2018 has been a swift departure from the previous year for cryptocurrencies, whose prices previously seemed to only move upward.
Bitcoin, the flagship digital coin that represents 33% of the total cryptocurrency market capitalisation, according to CoinMarketCap.com, was trading at $US9,314 Thursday morning, less than half its all-time high of $US19,843 set in December.
Thursday’s decline was spurred by comments from India’s finance minister, who said the country’s “government does not consider cryptocurrencies legal tender or coin and will take all measures to eliminate use of these crypto-assets in financing illegitimate activities or as part of the payment system.”

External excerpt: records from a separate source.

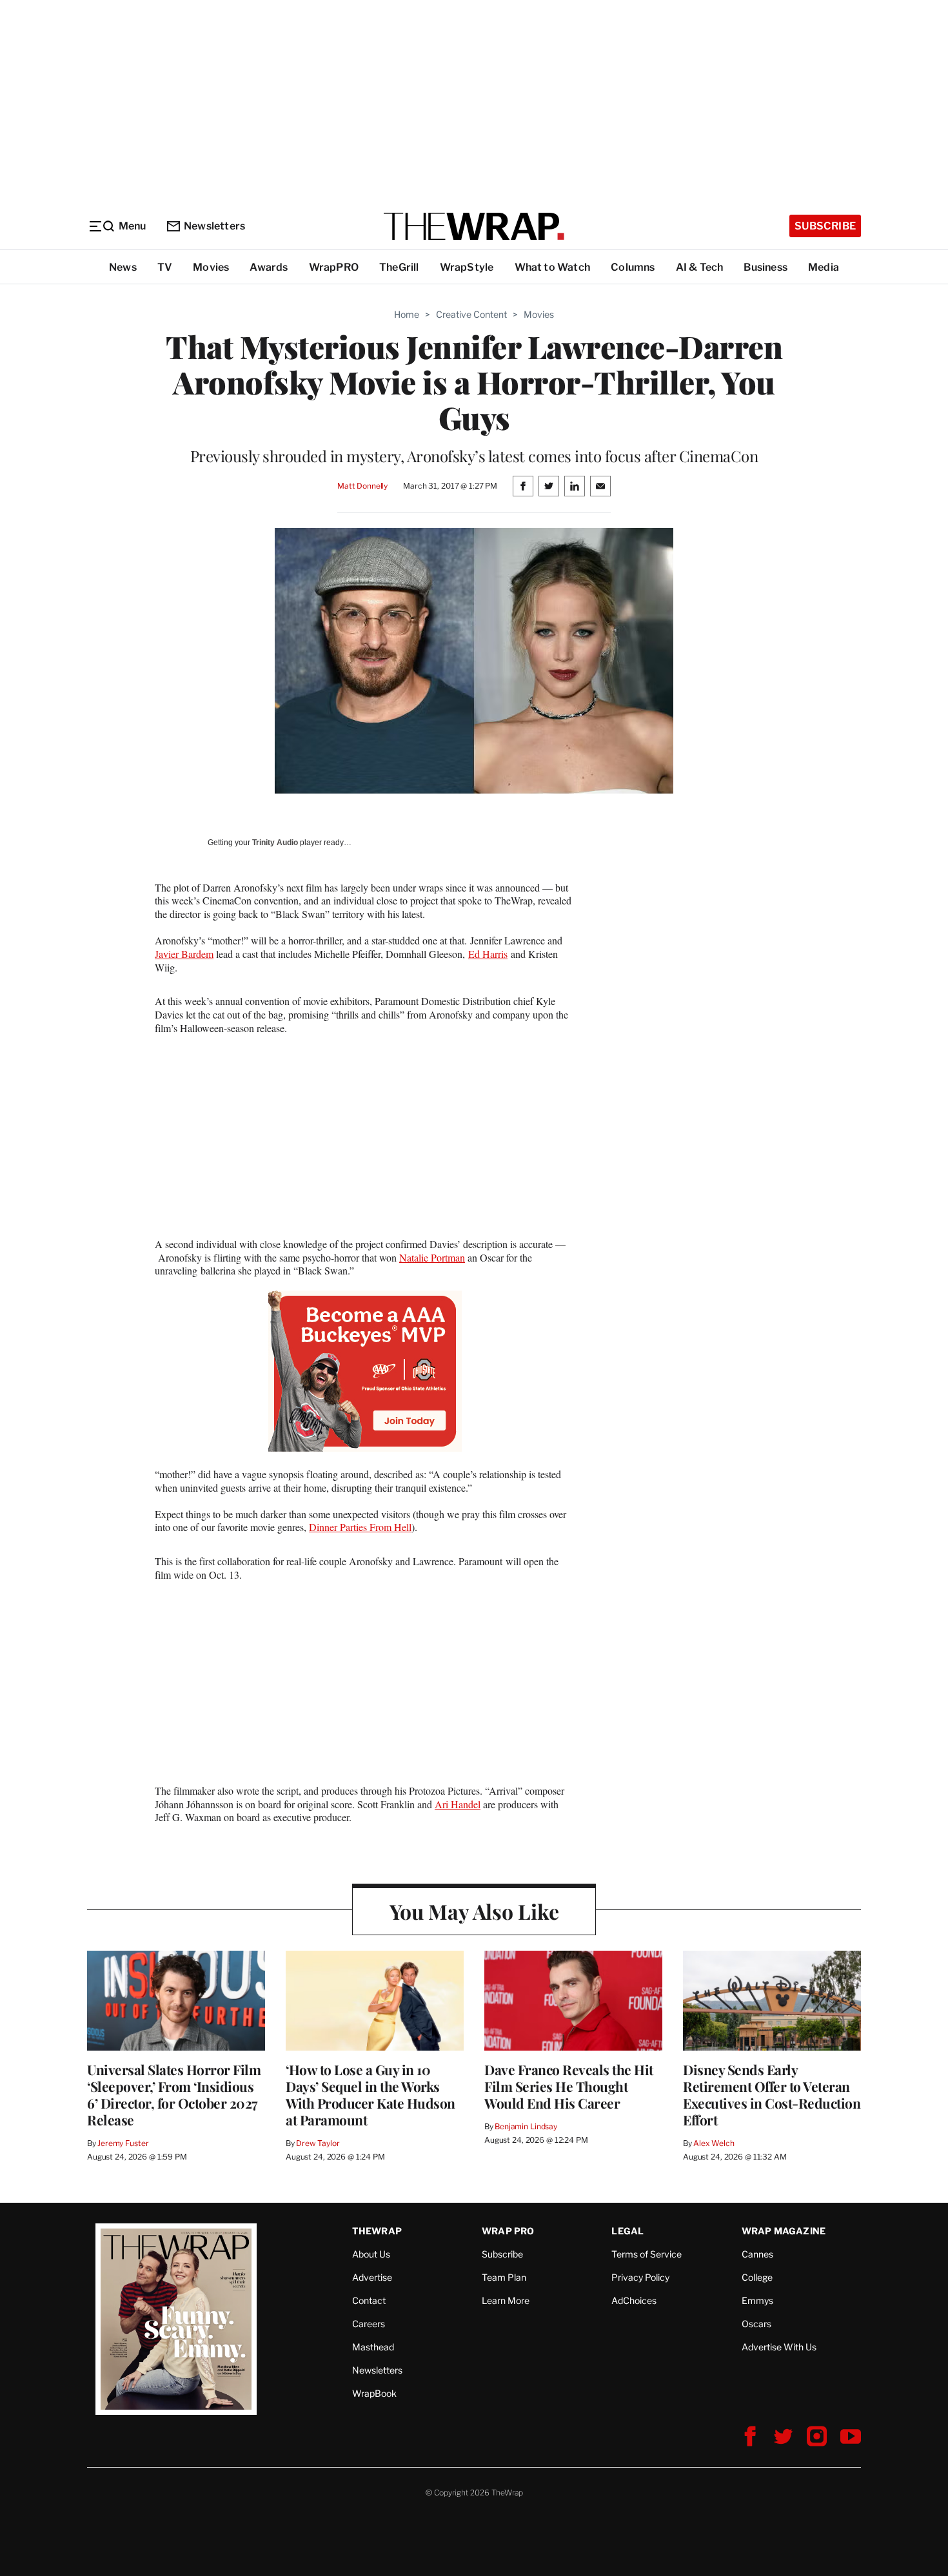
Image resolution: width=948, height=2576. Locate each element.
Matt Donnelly (362, 486)
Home (406, 314)
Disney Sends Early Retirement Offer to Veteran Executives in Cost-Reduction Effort (771, 2094)
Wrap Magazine (784, 2230)
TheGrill (399, 267)
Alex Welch (714, 2143)
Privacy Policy (640, 2277)
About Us (371, 2254)
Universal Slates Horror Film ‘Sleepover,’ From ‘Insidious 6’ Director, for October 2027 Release (174, 2094)
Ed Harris (488, 954)
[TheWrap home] (474, 226)
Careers (368, 2323)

Facebook’s announcement that it would ban all ads for cryptocurrencies and ICO’s, as well as reports that two major exchanges, Bitfinex and Tether, had been subpoenaed by the US Commodity Futures Trading Commission (CFTC), also helped to spook cryptocurrency markets this week
Ethereum was the only major coin to finish January in the green. The second-largest cryptocurrency saw gains of 45% during 2018’s first month, compared to a loss of 25% for bitcoin, and respective declines of 45% and 35% for Ripple’s XRP and bitcoin cash.
“The state of cryptocurrency is incredibly strong,” Andy Bromberg, CEO of CoinList, an ICO hosting platform, told Business Insider in an email this week. “Looking far beyond the prices, we’re seeing an increasing number of high-quality projects in the space, with experienced teams, impressive early technological breakthroughs, and rigorous legal structuring.
“We expect to see this continue into 2018 as the industry matures and professionalizes — a necessary step for it at this time.”